„Ich bin gerne gekommen, auch um zu sehen, wohin das Geld fließt“, sagte die SPD-Politikerin. Sie dankte zugleich den vielen ehrenamtlich tätigen Menschen im Land für ihre Arbeit. Zahlreiche Städte und Gemeinden wären ohne den Sport ärmer, so die Ministerin.
Insgesamt erhielt der Landessportbund Brandenburg (LSB) aus dem „Kommunalen Infrastrukturprogramm“ (KIP) eine Summe von 1,58 Millionen Euro.  Damit werden Bauvorhaben in insgesamt sieben Sportvereinen, darunter auch in Eichwalde, Fürstenwalde und Henningsdorf, unterstützt.
In Ahrensfelde sollen ein Kunst-rasenplatz mit Beleuchtung und eine 400-Meter-Laufbahn entstehen. Die Gesamtkosten belaufen sich auf 1,26 Millionen Euro. Die Kommune steuert 760 000 Euro bei, der Verein beteiligt sich mit 17 000 Euro. Die Fertigstellung ist noch in diesem Jahr geplant.

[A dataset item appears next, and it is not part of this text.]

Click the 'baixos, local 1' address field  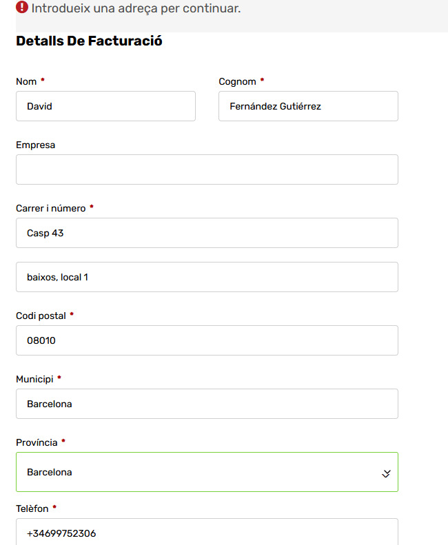[207, 277]
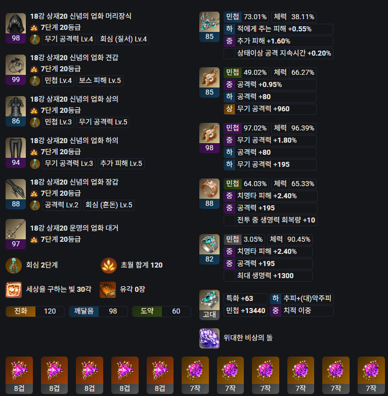Click the 위대한 비상의 돌 ability stone icon

pyautogui.click(x=209, y=338)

„Zwischen 2016 und 2019 haben wir die Freizeit- und Sportinfrastruktur mit insgesamt 23 Millionen Euro gefördert“, sagte die SPD-Politikerin. Das KIP sei damit das größte Breitensportprogramm im Land Brandenburg. Die entsprechende Richtlinie war geändert worden, um auch Kunst-rasenplätze fördern zu können.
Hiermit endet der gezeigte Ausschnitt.